2. Denken Sie an Ihren eigenen Religions- oder Ethikunterricht zurück und diskutieren Sie Beispiele für  die von Ihnen unter 1. benannten Aspekte (z.B. Besuch von Religionsvertreter*innen im Unterricht).

Mein eigener Religionsunterricht begann in der ersten Klasse einer katholischen Bekenntnisgrundschule; jeden Dienstag gingen wir zum Gottesdienst, am Donnerstag gab es eine Stunde Bibelunterricht. Ich habe diesen Unterricht schon damals als antiquiert empfunden, fand es aber dennoch spannend, etwas über „unsere“ Religion zu erfahren. Im Nachhinein empfinde ich es als problematisch, dass in der Grundschule nie über andere Religionen gesprochen wurde, obwohl es in meiner Heimat (dem Ruhrgebiet) viele SuS aus anderen Regionen der Welt gibt.

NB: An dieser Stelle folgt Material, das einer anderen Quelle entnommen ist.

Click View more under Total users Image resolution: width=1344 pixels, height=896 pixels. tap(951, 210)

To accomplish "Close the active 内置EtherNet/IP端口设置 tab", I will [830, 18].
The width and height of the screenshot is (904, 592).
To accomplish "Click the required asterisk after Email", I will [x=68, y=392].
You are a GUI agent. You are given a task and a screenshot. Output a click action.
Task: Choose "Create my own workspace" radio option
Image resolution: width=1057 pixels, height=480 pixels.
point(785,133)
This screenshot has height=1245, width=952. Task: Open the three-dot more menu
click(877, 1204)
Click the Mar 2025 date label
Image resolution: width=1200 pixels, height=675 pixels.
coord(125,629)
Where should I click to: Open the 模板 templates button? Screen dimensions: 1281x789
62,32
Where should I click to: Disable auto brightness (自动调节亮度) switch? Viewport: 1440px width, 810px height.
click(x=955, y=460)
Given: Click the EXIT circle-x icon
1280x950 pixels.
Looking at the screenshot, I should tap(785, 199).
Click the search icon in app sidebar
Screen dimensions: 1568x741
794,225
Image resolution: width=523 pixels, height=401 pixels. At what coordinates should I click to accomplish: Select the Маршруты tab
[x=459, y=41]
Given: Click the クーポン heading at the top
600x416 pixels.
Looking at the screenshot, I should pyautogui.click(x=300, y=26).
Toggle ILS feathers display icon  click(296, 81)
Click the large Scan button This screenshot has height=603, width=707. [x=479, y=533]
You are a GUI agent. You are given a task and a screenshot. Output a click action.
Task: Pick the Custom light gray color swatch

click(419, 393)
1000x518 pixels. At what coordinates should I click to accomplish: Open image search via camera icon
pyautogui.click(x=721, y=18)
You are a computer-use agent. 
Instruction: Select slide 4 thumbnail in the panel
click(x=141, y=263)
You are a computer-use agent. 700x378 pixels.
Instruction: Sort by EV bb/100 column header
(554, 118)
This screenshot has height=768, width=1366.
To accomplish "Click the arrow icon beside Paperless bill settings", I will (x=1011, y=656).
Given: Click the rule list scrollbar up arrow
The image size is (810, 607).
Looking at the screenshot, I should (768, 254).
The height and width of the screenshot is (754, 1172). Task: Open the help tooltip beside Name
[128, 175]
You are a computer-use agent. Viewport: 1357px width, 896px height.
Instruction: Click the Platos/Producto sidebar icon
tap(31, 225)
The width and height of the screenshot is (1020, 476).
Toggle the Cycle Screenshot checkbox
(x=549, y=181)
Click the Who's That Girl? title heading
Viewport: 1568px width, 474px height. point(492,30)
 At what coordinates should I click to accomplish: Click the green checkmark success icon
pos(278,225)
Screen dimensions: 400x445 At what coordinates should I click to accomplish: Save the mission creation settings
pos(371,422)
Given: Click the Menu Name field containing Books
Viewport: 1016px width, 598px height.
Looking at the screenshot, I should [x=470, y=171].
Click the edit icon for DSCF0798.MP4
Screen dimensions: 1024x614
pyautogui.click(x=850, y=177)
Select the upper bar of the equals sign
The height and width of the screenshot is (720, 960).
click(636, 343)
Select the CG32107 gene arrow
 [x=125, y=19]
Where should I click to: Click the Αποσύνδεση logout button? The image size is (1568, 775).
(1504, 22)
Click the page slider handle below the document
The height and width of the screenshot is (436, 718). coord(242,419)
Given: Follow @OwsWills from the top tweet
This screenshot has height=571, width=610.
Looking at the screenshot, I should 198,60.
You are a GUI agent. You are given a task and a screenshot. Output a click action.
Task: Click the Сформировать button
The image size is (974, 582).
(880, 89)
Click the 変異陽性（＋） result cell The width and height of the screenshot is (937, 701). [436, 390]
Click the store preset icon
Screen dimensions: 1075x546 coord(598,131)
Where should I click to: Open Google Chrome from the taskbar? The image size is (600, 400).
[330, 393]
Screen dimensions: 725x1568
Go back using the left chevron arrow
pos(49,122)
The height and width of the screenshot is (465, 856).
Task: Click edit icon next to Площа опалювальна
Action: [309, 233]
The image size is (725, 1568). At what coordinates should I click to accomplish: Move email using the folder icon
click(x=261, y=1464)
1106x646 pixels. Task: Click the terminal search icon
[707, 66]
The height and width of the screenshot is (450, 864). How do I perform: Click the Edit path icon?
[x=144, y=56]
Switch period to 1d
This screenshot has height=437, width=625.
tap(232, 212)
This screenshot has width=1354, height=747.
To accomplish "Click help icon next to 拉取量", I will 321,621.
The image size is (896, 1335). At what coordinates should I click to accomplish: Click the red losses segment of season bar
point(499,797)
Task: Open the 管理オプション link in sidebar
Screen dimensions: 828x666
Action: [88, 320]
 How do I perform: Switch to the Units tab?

Die Schulleitung hat die SuS trotzdem als homogene Gruppe, der nur das Christentum nahe gebracht werden soll, gesehen. Schade!

Auf dem Gymnasium gestaltete sich der Religionsunterricht dann ganz anders. In der Mittelstufe belegte ich zunächst evangelische Religion und später Ethik. Hier wurde sich viel differenzierter und auf einer philosophischen Ebene mit Religion und Spiritualität auseinandergesetzt. In Referaten wurden auch kleine Strömungen und Sekten vorgestellt. Aus heutiger Sicht kann ich dabei auch ein ‚Othering‘ erkennen; als über die Amischen gesprochen wurde, lehnte der gesamte Kurs die Überzeugungen der Amischen ab und verstand sich als eine „moderne“ und „aufgeklärte“ Gruppe.

3. Formulieren Sie eine Beobachtungsaufgabe für kommende Praktika, mit der sie gezielt den Umgang mit religiöser Pluralität beobachten. Können Sie unterschiedliche Umgangsformen oder Argumentationsstrategien feststellen (z.B. Neutralität, bewusste oder unbewusste Privilegierung bestimmter Gruppen…)?

Während meines Praktikums möchte ich besonders beobachten, wie Lehrer*innen mit verschiedenen Religionen umgehen und welche Rolle Religionen im Schulalltag spielen. Auch möchte ich darauf achten, wie ich selbst SuS verschiedener Überzeugung bzw. Prägung wahrnehme und einordne. Kann ich meine eigenen Vorurteile überwinden?